In the HIV life cycle, the HIV-1 integrase enzyme plays a vital role to insert the HIV-1 proviral DNA into the host chromosome. It is a rational target to design inhibitors for HIV treatment and prevention. This chapter focuses on three FDA approved HIV-1 integrase strand transfer inhibitors (INSTIs); raltegravir, elvitegravir and dolutegravir. Raltegravir is the first approved HIV-1 integrase inhibitor. It blocks HIV-1 replication by inhibiting the strand-transfer activities of integrase with a rapid absorption (Tmax ~ 4 h). With twice daily dosing, approximately 83% of raltegravir is bound to human plasma proteins and its terminal elimination half-life is approximately 9 hours. For raltegravir, no adjustment of dosing is necessary for food, gender, age, body mass index, or hepatic and renal function. It has significant anti-HIV potency in both antiretroviral treatment-naïve and treatment-experienced patients. As the second approved HIV-1 integrase inhibitor, elvitegravir is absorbed rapidly with the Tmax being 3-4 h. The absorption of elvitegravir increased up to three folds when it was administered with food. It was approved to be used once daily as part of a fixed-dose combination, known as stribild, which is a complete regimen for the treatment of adults with antiretroviral treatment-naïve HIV-1 infection. Dolutegravir is a second-generation integrase inhibitor that has more rapid and sustained virologic suppression than raltegravir and elvitegravir. It is time to the maximum plasma concentration (Tmax) is 1 h. The terminal elimination half-life of dolutegravir is 13 ~ 14 h. Clinically, dolutegravir is a commonly used antiretroviral regiment for both treatmentnaïve and treatment-experienced patients. In summary, HIV-1 integrase inhibitors are a novel class of antiretroviral drug, which provide a tremendous advancement in AIDS treatment options.

Despite multiple therapeutic options available to HIV patients that include several classes of antiretrovirals (ARVs) the HIV pandemic has reportedly affected more than 35 million patients in 2014. Optimizing treatment success requires new ARV molecules and an adherence to treatment above 95%. Long-acting ARV formulations that could be administered every 1-3 months offer a promising solution to these two priorities.

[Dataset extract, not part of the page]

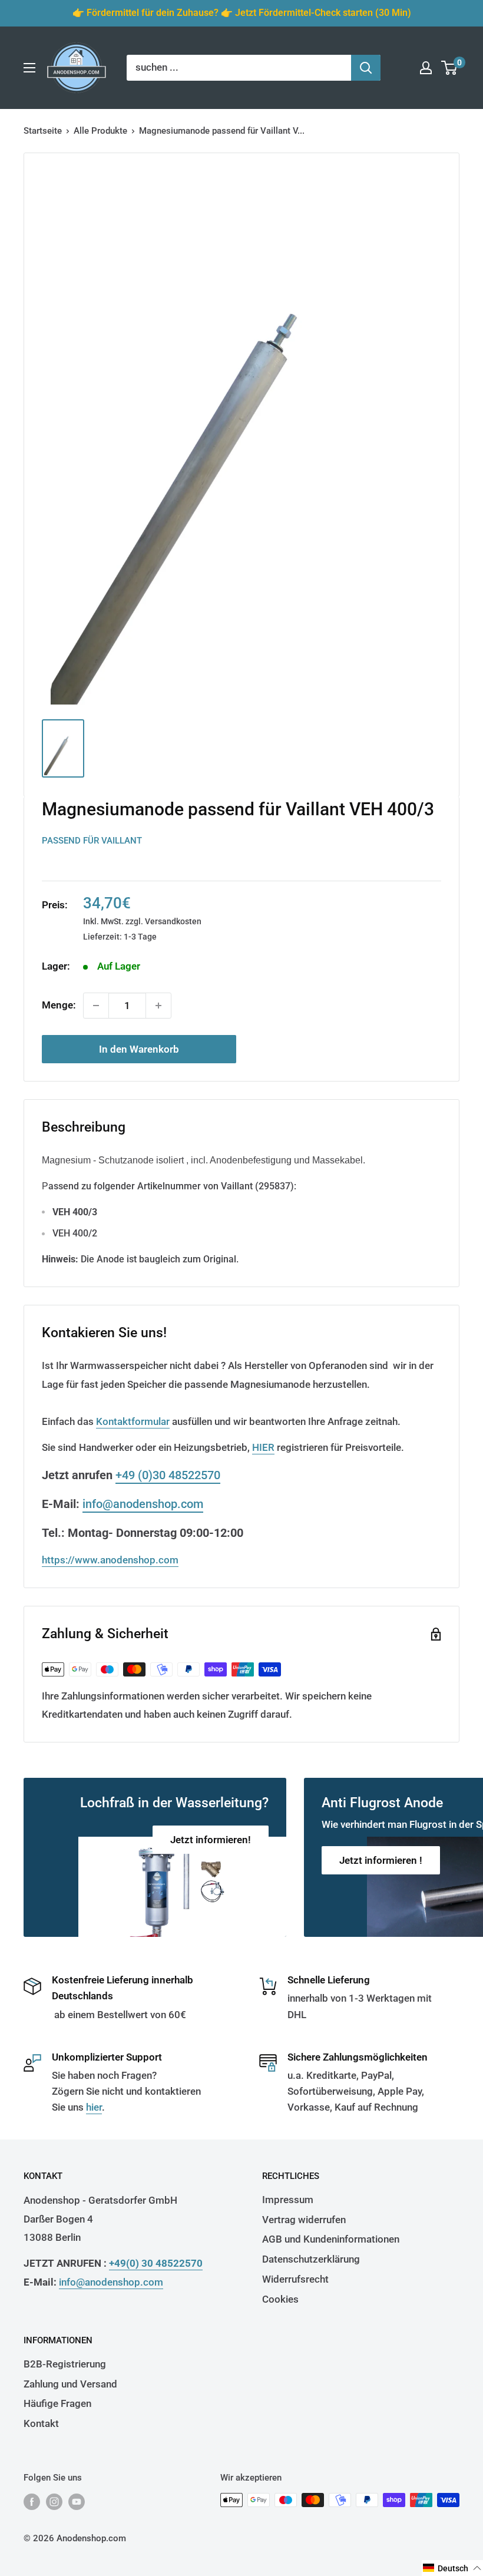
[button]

Long-acting ARVs are available as nanoformulations, achieve high intracellular concentrations and a good tissue distribution. Thus, long-acting ARVs could be used for both pre and post-exposure prophylaxis as well as for the treatment of the HIV infections. Moreover, long-acting ARV could significantly increase adherence to treatment while also displaying fewer adverse effects and offering an economic alternative in non-adherent HIV infected patients failing on other ARV therapies. Still, there is insufficient data on these formulations and further studies on HIV patients are needed to assess issues related to the pharmacokinetics, safety, tolerance, efficacy and potential combinations with other ARV drugs. The longacting ARV candidates in the latest stages of development are GSK744 -an Integrase Strand Transfer Inhibitor and TMC278 -a Non-nucleoside Reverse Transcriptase Inhibitor.

The current chapter reviews the results of various trials on GSK744 and TMC278 longacting ARV candidates, their advantages and disadvantages compared with the ARV drugs already in use as well as the possibility to comply with HAART principles thus becoming a reliable alternative to current ARV drugs.